What you need to do - Format the entries from the line that contains "Toggle the bookmark star in address bar" through the line that contains "will click(491, 386)." as a JSON list of strings, one string per line, leaving out blank lines.

━━ Provided material ━━

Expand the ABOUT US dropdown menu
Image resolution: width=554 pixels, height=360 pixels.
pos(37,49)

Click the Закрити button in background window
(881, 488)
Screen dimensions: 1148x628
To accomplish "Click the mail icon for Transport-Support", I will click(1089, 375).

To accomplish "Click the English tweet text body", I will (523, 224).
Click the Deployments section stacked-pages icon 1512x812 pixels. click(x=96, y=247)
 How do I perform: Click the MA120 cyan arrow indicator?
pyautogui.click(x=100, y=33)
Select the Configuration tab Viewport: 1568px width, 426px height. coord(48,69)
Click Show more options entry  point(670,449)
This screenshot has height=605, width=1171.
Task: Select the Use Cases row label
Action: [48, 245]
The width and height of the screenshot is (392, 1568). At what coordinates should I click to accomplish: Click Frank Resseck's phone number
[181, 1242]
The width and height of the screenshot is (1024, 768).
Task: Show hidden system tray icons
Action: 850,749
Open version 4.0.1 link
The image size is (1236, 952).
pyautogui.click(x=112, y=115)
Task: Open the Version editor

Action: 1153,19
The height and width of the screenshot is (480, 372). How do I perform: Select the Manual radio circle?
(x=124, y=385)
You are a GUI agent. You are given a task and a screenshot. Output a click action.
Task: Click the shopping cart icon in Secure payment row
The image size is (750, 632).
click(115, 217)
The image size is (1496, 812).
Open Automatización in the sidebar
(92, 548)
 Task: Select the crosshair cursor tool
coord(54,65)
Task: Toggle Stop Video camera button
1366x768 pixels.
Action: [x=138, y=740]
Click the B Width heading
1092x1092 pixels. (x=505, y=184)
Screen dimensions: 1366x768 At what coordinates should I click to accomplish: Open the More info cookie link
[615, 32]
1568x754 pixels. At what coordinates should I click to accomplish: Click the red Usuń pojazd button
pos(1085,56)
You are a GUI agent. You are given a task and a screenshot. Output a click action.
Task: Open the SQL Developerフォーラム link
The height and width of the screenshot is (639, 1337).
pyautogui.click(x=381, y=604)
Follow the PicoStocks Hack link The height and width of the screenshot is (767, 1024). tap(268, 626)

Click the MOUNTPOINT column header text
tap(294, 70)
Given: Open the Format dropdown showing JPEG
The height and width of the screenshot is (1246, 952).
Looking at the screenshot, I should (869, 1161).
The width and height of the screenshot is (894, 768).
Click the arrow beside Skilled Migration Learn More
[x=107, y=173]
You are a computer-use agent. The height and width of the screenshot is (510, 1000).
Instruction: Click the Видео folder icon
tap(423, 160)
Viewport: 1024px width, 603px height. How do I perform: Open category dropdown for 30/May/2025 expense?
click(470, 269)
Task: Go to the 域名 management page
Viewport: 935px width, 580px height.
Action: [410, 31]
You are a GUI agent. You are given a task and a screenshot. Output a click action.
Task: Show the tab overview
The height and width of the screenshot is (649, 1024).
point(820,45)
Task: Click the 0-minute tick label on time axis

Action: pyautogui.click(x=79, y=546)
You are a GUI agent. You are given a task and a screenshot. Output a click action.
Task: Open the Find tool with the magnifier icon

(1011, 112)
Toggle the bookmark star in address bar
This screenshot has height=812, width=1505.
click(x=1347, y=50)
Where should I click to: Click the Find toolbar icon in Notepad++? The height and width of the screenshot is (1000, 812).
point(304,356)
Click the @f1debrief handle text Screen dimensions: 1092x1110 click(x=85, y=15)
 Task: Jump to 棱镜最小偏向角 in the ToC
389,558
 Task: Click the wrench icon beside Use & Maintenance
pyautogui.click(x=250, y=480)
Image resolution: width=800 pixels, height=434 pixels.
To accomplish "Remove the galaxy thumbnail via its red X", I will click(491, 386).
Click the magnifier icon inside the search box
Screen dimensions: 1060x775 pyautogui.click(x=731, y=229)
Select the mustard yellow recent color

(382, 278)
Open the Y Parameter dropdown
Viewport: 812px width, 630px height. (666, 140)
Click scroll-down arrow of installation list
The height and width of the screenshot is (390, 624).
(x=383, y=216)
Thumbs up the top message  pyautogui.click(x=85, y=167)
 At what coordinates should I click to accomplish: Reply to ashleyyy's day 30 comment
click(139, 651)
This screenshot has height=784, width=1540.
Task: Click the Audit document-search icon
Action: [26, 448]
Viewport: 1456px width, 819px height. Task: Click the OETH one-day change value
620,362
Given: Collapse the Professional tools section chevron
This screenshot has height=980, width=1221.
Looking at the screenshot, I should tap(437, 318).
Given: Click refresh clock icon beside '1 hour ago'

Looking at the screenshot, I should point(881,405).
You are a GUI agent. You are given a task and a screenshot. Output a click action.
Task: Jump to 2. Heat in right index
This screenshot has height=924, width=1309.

━━━

Response to this task -
[
  "Toggle the bookmark star in address bar",
  "This screenshot has height=812, width=1505.",
  "click(x=1347, y=50)",
  "Where should I click to: Click the Find toolbar icon in Notepad++? The height and width of the screenshot is (1000, 812).",
  "point(304,356)",
  "Click the @f1debrief handle text Screen dimensions: 1092x1110 click(x=85, y=15)",
  " Task: Jump to 棱镜最小偏向角 in the ToC",
  "389,558",
  " Task: Click the wrench icon beside Use & Maintenance",
  "pyautogui.click(x=250, y=480)",
  "Image resolution: width=800 pixels, height=434 pixels.",
  "To accomplish \"Remove the galaxy thumbnail via its red X\", I will click(491, 386)."
]